Three Kinds Of Ontological Foundations
Why does a water bottle seem like a natural chunk of physical stuff to think of as “A Thing”, while the left half of the water bottle seems like a less natural chunk of physical stuff to think of as “A Thing”? More abstractly: why do real-world agents favor some ontologies over others?
At various stages of rigor, an answer to that question looks like a story, an argument, or a mathematical proof. Regardless of the form, I’ll call such an answer an ontological foundation.
Broadly speaking, the ontological foundations I know of fall into three main clusters.
Translatability Guarantees
Suppose an agent wants to structure its world model around internal representations which can translate well into other world models.
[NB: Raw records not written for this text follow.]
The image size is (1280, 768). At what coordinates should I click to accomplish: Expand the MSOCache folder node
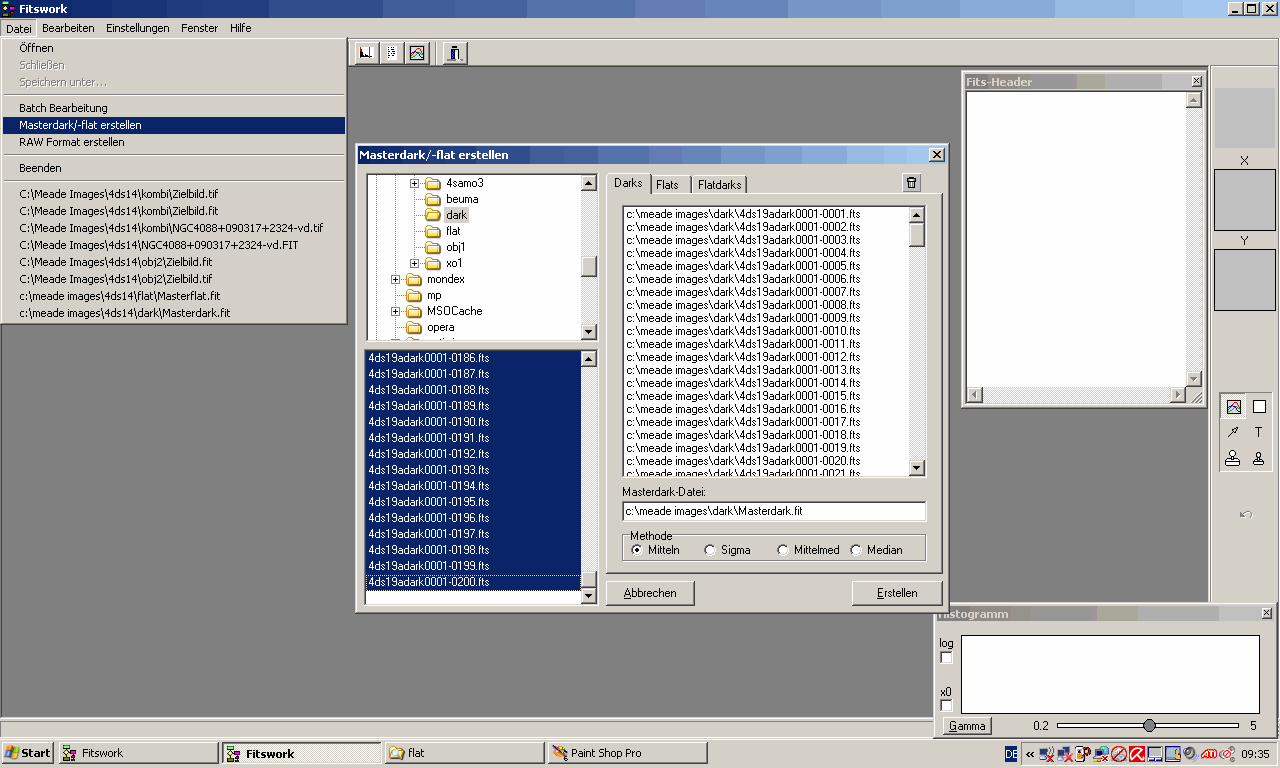pyautogui.click(x=396, y=311)
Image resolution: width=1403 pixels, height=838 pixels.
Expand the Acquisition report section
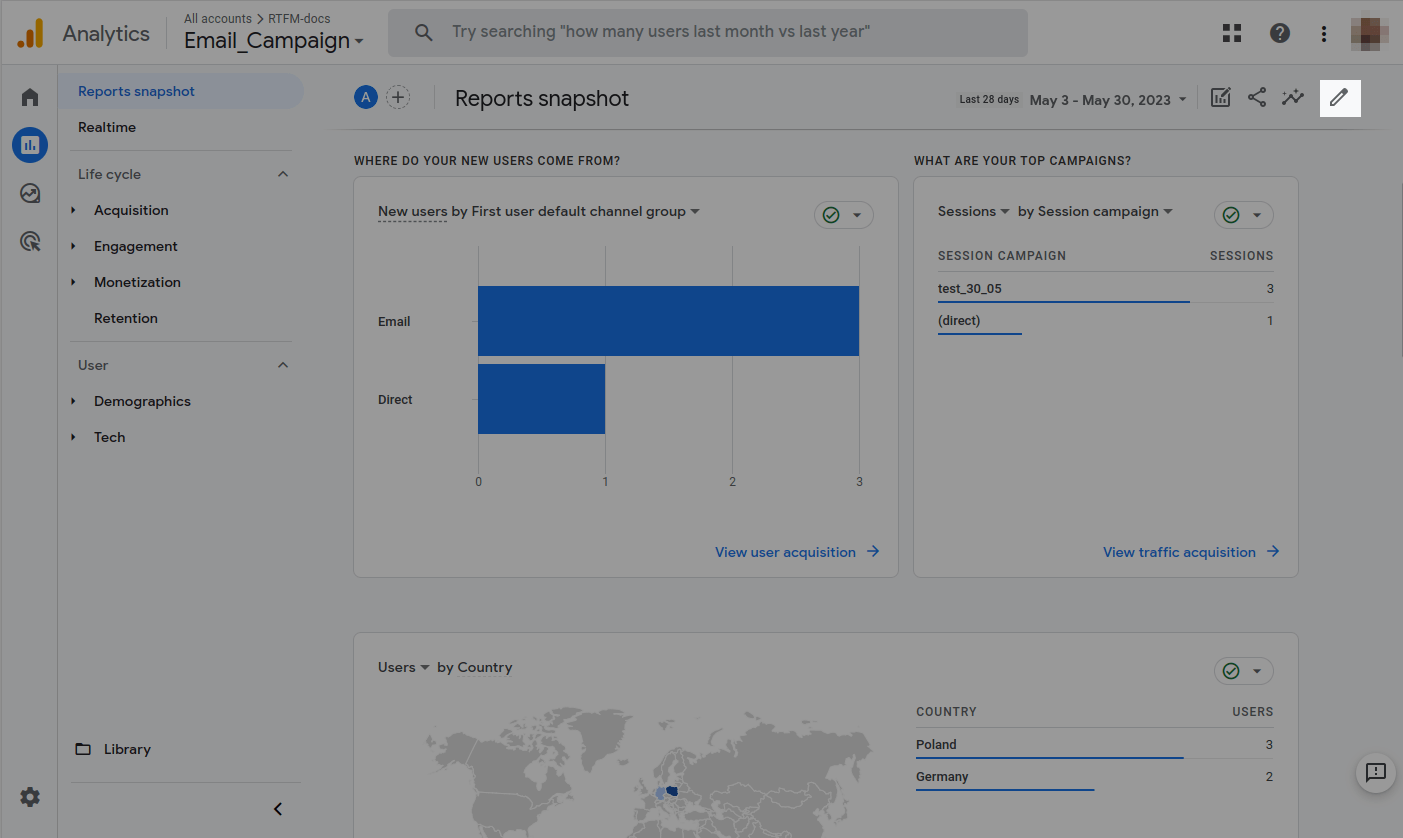[131, 210]
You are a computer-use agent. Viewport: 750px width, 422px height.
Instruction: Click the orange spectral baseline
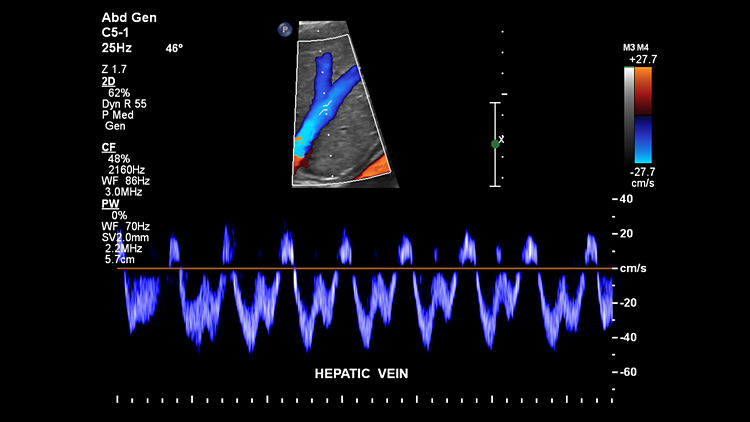(360, 268)
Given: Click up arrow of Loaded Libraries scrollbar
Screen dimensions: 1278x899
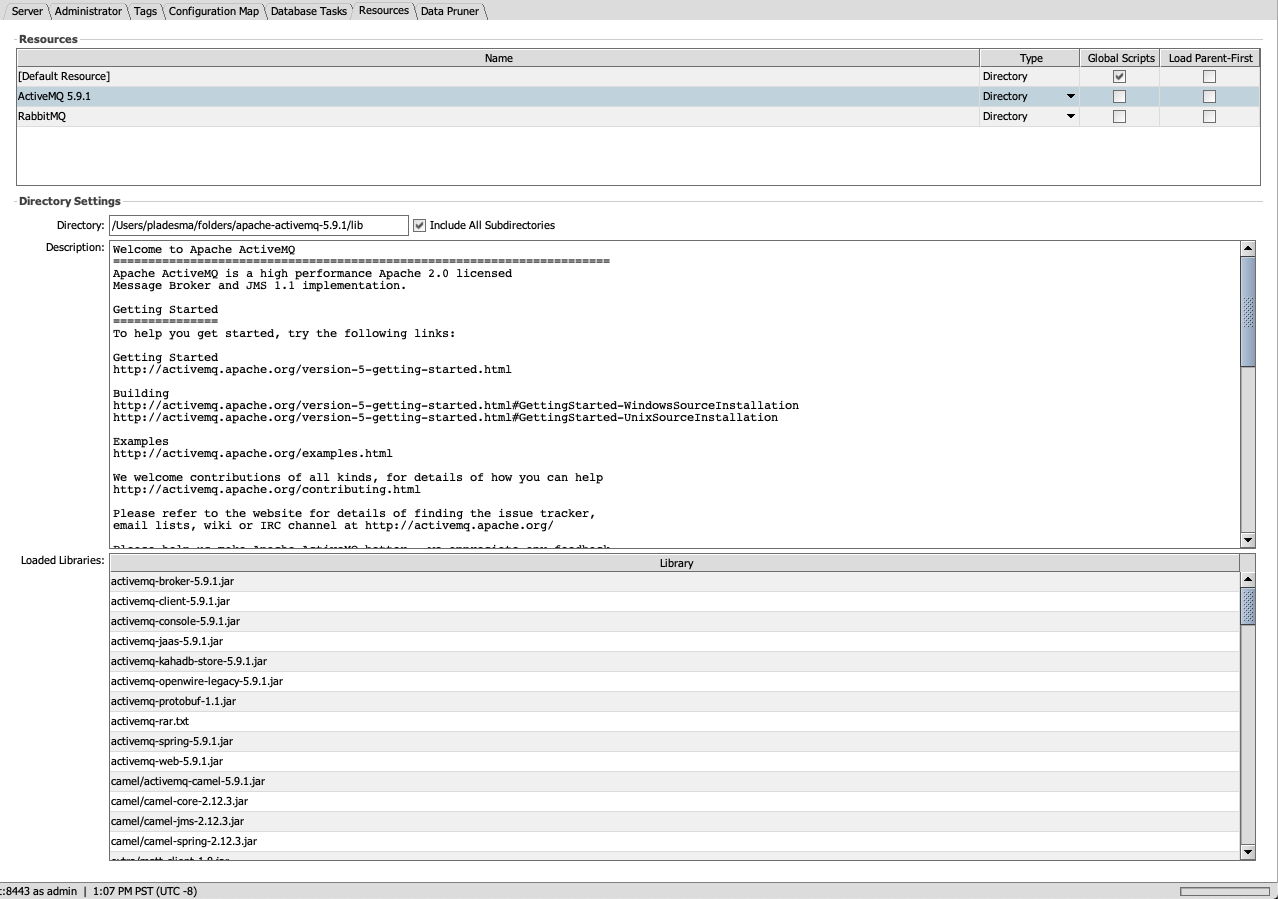Looking at the screenshot, I should 1247,580.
An agent might want translatable representations for two main reasons:
Language: in order for language to work at all, most words need to point to internal representations which approximately “match” (in some sense) across the two agents communicating.
Correspondence Principle: it’s useful for an agent to structure its world model and goals around representations which will continue to “work” even as the agent learns more and its world model evolves.
Guarantees of translatability are the type of ontological foundation presented in our paper Natural Latents: Latent Variables Stable Across Ontologies. The abstract of that paper is a good high-level example of what an ontological foundation based on translatability guarantees looks like:
Suppose two Bayesian agents each learn a generative model of the same environment. We will assume the two have converged on the predictive distribution (i.e. distribution over some observables in the environment), but may have different generative models containing different latent variables. Under what conditions can one agent guarantee that their latents are a function of the other agent’s latents?
We give simple conditions under which such translation is guaranteed to be possible: the natural latent conditions. We also show that, absent further constraints, these are the most general conditions under which translatability is guaranteed.
Environment Structure
A key property of an ideal gas is that, if we have even just a little imprecision in our measurements of its initial conditions, then chaotic dynamics quickly wipes out all information except for a few summary statistics (like e.g. temperature and pressure); the best we can do to make predictions about the gas is to use a Boltzman distribution with those summary statistics. This is a fact about the dynamics of the gas, which makes those summary statistics natural ontological Things useful to a huge range of agents.
Looking at my own past work, the Telephone Theorem is aimed at ontological foundations based on environment structure. It says, very roughly:
When information is passed through many layers, one after another, any information not nearly-perfectly conserved through nearly-all the “messages” is lost.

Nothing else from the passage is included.